> Try it
For the entries below, print exactly the lines between the line holding "The image size is (908, 319)." and the line holding "You are a computer-use agent. Screen dimensions: 529x407", inclusive, and nothing else.

Dataset entries
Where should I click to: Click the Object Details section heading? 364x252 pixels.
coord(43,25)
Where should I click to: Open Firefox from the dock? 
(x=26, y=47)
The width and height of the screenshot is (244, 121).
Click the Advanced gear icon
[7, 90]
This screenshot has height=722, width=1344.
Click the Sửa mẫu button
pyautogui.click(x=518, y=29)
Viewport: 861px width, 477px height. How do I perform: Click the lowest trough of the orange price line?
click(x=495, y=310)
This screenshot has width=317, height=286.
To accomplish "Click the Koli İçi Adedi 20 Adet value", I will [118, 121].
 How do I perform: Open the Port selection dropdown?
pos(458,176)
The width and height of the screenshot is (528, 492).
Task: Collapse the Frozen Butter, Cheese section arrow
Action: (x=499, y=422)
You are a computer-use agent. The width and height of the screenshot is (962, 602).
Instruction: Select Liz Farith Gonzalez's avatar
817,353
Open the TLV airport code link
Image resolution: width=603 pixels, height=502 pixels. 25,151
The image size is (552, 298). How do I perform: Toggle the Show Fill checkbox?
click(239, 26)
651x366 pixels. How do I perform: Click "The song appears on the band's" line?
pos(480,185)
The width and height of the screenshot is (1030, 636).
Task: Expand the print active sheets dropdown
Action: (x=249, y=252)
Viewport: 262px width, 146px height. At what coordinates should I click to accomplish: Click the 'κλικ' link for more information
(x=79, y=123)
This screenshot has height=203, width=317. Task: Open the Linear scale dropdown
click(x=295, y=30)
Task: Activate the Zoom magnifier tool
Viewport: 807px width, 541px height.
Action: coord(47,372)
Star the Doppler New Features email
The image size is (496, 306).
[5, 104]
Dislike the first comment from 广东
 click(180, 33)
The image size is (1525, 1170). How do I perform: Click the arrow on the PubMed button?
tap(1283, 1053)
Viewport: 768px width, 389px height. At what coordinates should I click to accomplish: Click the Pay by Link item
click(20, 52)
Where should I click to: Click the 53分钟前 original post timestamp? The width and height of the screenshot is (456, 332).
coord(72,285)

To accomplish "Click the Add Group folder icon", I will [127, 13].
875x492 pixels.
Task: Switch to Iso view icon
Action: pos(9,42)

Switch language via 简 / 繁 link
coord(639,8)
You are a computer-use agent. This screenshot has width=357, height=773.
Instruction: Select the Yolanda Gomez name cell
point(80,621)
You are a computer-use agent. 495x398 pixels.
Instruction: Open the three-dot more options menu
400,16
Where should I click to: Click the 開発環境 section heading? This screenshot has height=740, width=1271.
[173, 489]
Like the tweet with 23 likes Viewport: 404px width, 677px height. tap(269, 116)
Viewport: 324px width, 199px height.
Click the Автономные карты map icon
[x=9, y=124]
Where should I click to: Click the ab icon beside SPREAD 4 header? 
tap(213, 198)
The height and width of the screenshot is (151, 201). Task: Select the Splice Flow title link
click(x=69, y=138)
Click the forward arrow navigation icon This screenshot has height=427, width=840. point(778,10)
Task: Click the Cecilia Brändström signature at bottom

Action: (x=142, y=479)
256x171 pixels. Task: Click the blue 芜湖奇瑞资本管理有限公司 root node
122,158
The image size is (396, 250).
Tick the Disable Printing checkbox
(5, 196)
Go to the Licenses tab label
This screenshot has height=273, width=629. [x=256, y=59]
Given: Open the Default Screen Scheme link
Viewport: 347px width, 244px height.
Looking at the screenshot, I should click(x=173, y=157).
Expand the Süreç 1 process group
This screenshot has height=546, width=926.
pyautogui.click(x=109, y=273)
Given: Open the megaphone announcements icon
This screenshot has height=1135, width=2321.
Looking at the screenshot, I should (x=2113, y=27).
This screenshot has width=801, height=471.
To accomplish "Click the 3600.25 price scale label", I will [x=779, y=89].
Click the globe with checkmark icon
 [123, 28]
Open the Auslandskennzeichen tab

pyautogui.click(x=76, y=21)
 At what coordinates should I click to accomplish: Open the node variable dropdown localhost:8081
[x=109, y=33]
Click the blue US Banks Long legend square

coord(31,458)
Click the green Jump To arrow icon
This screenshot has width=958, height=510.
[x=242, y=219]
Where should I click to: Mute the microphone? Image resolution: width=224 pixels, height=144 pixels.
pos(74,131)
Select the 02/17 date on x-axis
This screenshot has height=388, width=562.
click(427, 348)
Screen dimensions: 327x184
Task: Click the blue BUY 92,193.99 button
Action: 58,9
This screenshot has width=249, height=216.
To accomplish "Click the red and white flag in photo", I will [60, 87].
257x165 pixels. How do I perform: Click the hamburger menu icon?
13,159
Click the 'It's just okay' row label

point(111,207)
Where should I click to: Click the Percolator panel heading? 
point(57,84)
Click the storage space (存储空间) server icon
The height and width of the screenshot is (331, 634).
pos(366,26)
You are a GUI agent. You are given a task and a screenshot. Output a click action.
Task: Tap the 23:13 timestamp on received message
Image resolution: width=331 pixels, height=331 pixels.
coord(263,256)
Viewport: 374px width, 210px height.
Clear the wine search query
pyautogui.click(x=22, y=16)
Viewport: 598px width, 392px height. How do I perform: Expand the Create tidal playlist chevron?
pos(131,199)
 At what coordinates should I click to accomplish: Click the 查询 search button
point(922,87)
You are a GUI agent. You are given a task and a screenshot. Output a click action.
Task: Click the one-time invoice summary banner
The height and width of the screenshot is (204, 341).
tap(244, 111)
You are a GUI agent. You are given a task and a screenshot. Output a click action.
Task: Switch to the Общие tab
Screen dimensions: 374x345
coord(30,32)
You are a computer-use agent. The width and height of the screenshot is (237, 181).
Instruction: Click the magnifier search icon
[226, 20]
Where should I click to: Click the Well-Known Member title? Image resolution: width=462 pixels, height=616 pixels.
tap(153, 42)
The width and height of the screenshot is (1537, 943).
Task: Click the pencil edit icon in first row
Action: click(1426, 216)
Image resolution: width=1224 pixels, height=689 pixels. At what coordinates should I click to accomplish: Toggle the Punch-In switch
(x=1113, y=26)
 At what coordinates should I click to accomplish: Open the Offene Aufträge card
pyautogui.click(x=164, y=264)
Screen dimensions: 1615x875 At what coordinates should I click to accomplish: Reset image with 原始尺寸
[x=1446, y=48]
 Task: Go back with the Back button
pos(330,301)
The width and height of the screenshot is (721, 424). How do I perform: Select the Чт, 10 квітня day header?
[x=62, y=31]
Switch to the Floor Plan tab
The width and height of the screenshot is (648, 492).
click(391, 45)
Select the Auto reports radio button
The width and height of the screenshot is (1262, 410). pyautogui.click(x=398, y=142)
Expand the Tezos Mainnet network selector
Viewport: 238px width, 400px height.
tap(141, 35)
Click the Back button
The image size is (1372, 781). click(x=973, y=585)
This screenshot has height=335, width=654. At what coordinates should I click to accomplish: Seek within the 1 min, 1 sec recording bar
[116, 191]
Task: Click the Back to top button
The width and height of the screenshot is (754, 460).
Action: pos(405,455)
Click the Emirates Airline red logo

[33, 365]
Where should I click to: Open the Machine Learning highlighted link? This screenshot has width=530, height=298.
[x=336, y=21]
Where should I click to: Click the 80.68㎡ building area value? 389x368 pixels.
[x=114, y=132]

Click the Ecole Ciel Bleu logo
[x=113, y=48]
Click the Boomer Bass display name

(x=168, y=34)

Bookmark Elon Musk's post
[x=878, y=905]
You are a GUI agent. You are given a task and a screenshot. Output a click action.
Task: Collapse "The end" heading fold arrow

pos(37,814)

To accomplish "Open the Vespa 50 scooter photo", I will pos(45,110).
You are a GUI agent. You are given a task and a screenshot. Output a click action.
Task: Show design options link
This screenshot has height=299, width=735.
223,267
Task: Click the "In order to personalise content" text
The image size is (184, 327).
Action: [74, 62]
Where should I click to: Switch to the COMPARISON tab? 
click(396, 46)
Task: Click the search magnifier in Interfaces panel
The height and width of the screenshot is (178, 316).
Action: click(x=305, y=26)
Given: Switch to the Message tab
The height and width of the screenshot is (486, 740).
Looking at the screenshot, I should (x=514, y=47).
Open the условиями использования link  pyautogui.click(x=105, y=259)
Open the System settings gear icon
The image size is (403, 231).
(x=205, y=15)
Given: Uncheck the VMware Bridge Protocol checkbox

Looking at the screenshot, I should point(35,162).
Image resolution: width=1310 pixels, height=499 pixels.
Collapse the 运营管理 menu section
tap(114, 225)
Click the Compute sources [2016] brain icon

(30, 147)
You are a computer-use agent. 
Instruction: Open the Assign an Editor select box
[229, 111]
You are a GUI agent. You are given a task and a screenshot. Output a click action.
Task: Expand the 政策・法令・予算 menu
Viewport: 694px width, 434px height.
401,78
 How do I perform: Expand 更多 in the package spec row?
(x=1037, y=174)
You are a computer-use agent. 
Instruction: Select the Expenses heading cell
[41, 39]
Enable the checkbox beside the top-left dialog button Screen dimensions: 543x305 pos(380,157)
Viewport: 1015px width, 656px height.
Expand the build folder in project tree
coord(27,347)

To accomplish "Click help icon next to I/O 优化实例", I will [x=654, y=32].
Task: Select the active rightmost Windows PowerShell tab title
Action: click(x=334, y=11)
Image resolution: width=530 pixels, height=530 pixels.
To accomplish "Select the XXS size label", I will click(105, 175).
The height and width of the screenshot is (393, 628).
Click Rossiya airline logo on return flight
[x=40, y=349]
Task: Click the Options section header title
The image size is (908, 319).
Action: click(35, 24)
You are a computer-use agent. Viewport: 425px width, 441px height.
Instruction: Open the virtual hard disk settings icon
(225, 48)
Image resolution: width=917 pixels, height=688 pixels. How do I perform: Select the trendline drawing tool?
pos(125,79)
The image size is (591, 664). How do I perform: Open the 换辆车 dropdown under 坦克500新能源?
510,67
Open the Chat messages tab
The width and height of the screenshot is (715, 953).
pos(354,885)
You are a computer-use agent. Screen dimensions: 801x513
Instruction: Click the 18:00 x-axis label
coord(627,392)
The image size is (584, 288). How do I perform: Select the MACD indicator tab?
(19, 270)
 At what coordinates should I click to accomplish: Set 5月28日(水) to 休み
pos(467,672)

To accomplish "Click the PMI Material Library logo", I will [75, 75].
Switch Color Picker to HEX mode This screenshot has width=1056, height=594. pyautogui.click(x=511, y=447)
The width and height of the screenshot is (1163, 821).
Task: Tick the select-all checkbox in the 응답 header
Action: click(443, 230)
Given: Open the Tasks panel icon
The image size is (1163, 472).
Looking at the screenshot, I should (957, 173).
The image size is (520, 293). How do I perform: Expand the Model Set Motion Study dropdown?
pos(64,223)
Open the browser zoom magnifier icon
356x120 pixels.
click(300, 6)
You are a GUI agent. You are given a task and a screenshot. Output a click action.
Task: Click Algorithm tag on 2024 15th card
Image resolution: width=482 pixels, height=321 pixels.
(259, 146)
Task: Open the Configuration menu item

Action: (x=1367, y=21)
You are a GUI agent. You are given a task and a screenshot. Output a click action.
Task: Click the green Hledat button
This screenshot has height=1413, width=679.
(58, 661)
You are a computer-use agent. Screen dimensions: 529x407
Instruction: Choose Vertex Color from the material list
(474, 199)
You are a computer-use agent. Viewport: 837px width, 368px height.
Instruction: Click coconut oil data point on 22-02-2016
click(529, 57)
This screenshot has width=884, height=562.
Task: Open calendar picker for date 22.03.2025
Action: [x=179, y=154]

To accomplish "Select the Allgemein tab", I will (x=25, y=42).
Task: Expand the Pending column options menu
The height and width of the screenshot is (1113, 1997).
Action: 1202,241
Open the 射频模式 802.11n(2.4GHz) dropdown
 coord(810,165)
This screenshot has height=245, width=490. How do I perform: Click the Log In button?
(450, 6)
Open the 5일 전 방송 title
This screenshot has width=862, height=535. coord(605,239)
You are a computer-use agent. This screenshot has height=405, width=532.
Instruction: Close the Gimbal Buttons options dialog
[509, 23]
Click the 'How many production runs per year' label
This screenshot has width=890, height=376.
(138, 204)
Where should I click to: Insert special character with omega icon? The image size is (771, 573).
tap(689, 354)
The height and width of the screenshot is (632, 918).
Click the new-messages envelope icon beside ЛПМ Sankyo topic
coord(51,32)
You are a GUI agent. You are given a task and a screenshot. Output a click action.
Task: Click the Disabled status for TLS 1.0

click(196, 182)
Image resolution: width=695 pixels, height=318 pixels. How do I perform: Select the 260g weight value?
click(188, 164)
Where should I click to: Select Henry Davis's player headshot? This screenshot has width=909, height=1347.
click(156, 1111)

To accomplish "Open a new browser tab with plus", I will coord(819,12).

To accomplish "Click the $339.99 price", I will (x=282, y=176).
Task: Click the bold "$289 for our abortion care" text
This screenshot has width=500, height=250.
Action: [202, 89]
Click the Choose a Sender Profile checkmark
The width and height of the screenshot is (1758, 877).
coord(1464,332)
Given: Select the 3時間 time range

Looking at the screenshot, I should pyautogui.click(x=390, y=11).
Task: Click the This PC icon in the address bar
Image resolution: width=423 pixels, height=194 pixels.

> Solution to this task
The image size is (908, 319).
Action: click(35, 24)
You are a computer-use agent. Viewport: 425px width, 441px height.
Instruction: Open the virtual hard disk settings icon
(225, 48)
Image resolution: width=917 pixels, height=688 pixels. How do I perform: Select the trendline drawing tool?
pos(125,79)
The image size is (591, 664). How do I perform: Open the 换辆车 dropdown under 坦克500新能源?
510,67
Open the Chat messages tab
The width and height of the screenshot is (715, 953).
pos(354,885)
You are a computer-use agent. Screen dimensions: 801x513
Instruction: Click the 18:00 x-axis label
coord(627,392)
The image size is (584, 288). How do I perform: Select the MACD indicator tab?
(19, 270)
 At what coordinates should I click to accomplish: Set 5月28日(水) to 休み
pos(467,672)

To accomplish "Click the PMI Material Library logo", I will [75, 75].
Switch Color Picker to HEX mode This screenshot has width=1056, height=594. pyautogui.click(x=511, y=447)
The width and height of the screenshot is (1163, 821).
Task: Tick the select-all checkbox in the 응답 header
Action: click(443, 230)
Given: Open the Tasks panel icon
The image size is (1163, 472).
Looking at the screenshot, I should (957, 173).
The image size is (520, 293). How do I perform: Expand the Model Set Motion Study dropdown?
pos(64,223)
Open the browser zoom magnifier icon
356x120 pixels.
click(300, 6)
You are a GUI agent. You are given a task and a screenshot. Output a click action.
Task: Click Algorithm tag on 2024 15th card
Image resolution: width=482 pixels, height=321 pixels.
(259, 146)
Task: Open the Configuration menu item

Action: (x=1367, y=21)
You are a GUI agent. You are given a task and a screenshot. Output a click action.
Task: Click the green Hledat button
This screenshot has height=1413, width=679.
(58, 661)
You are a computer-use agent. Screen dimensions: 529x407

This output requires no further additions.